LII. Tuvo también amores con reinas, entre otras con Eunoé, esposa de Bagud, rey de Mauritania, y a la que según refiere Nasón, hizo lo mismo que a su marido, numerosos y ricos presentes; pero a la que más amó fue a Cleopatra, con la que frecuentemente prolongó festines hasta la nueva aurora, y en nave suntuosamente aparejada se hubiera adentrado en ellas desde Egipto a Etiopía si el ejército no se hubiese negado a seguirle. Hízola venir a Roma, dejándola sólo marchar después de haberla colmado de dones y haber consentido en que llevase su nombre el hijo que tuvo de ella. Dijeron algunos escritores griegos que este hijo se parecía a César en el rostro y la apostura M. Antonio aseguró en pleno Senado que César le había reconocido, e invocó el testimonio de C. Mario, C. Oppio y otros amigos de César; Pero C. Oppio refutó el aserto publicando un libro intitulado: No es hijo de César el que Cleopatra dice serlo.
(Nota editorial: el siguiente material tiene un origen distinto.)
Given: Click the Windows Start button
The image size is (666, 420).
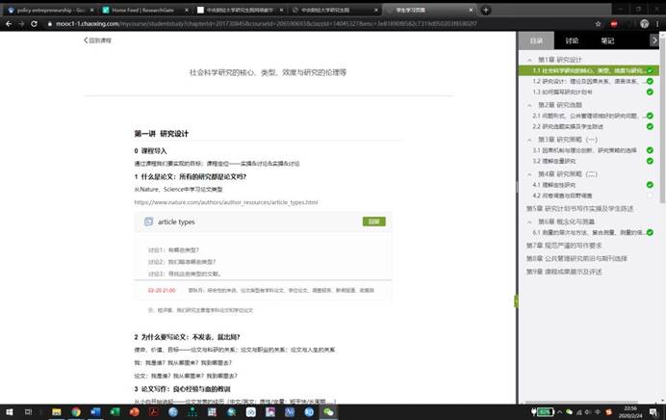Looking at the screenshot, I should tap(9, 411).
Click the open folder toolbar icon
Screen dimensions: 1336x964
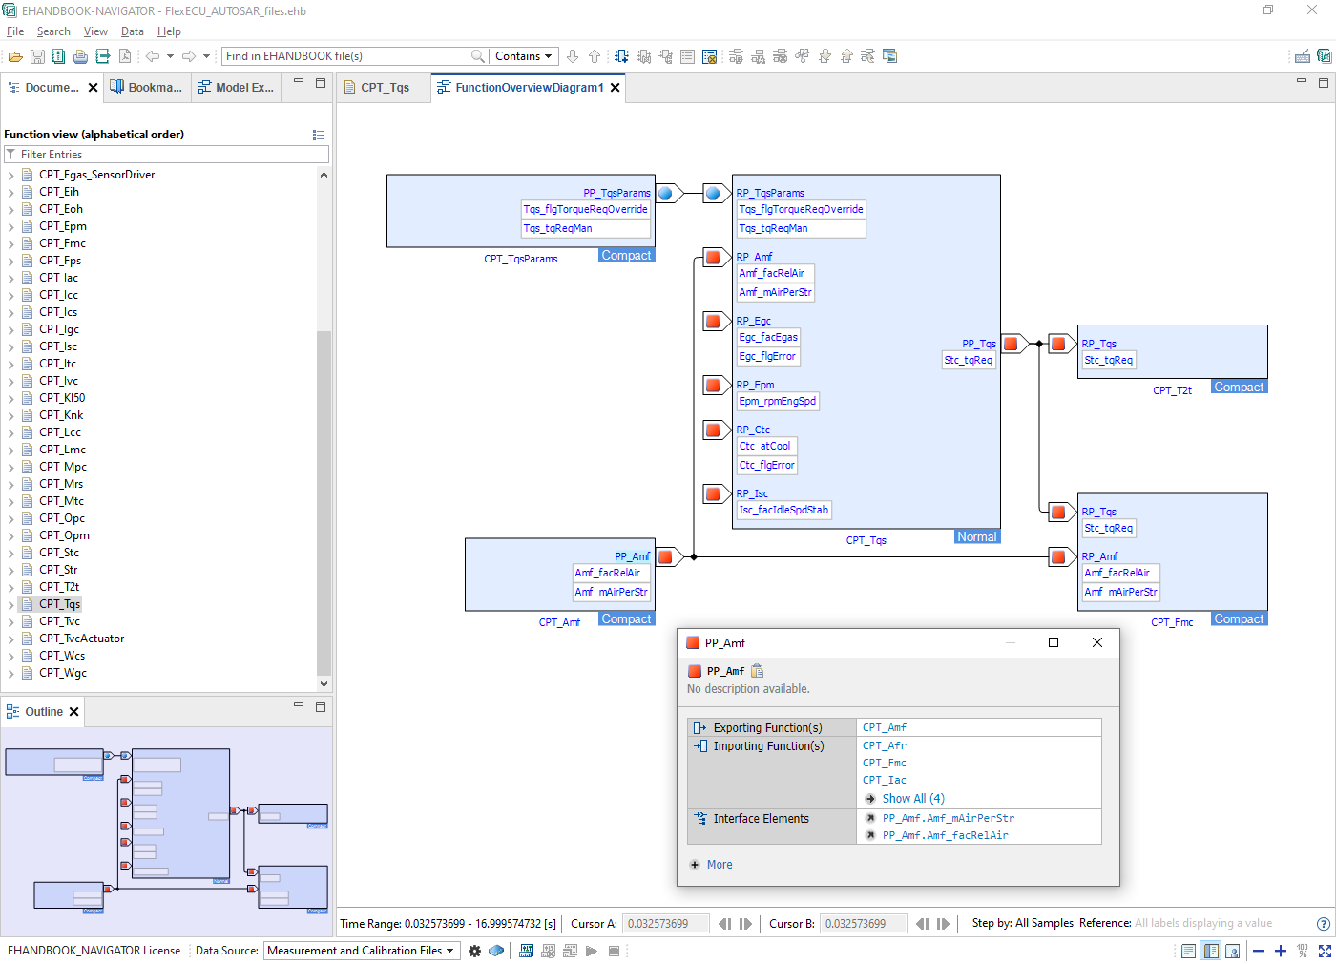[15, 56]
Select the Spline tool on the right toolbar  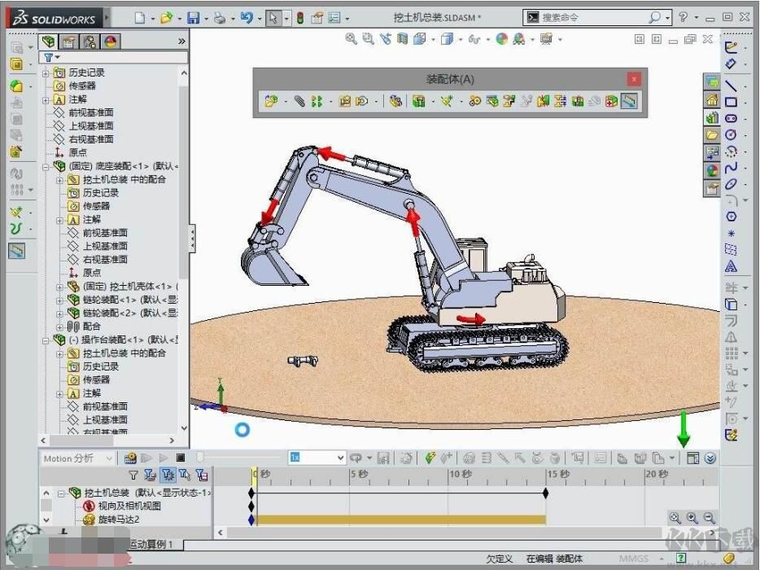732,166
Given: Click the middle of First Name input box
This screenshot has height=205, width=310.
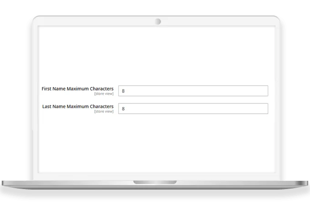Looking at the screenshot, I should [x=193, y=91].
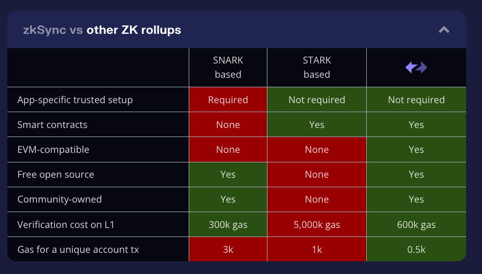Click the 5,000k gas cell

point(317,224)
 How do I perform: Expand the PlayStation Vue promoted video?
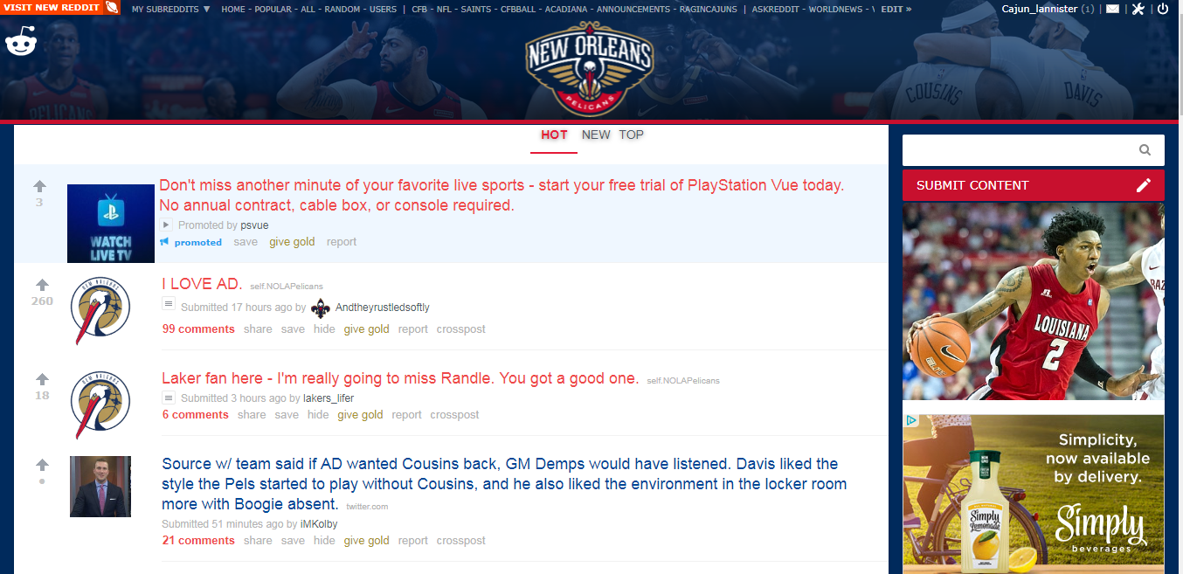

Hervio Cinna, tribuno del pueblo, manifestó a muchas personas que tuvo redactada y dispuesta una ley, que César le mandó proponer en su ausencia, por la que se le permitía casarse con cuantas mujeres quisiese para tener hijos. Tan desarregladas eran, en fin, sus costumbres y tan ostensible la infamia de sus adulterios, que Curión padre le llama en un discurso marido de todas las mujeres y mujer de todos los maridos.

LIII. Ni sus propios enemigos niegan que fue hombre sobrio en el uso del vino. Conocida es la frase de Catón: De cuantos han querido derribar la República, solamente César fue sobrio. C. Oppio nos dice que era tan indiferente a la calidad de los manjares, que habiéndole servido un día en convite aceite rancio por fresco, César fue el único que no lo rechazó, y hasta repitió de él para que no se creyese imputaba al anfitrión de descuido o grosería.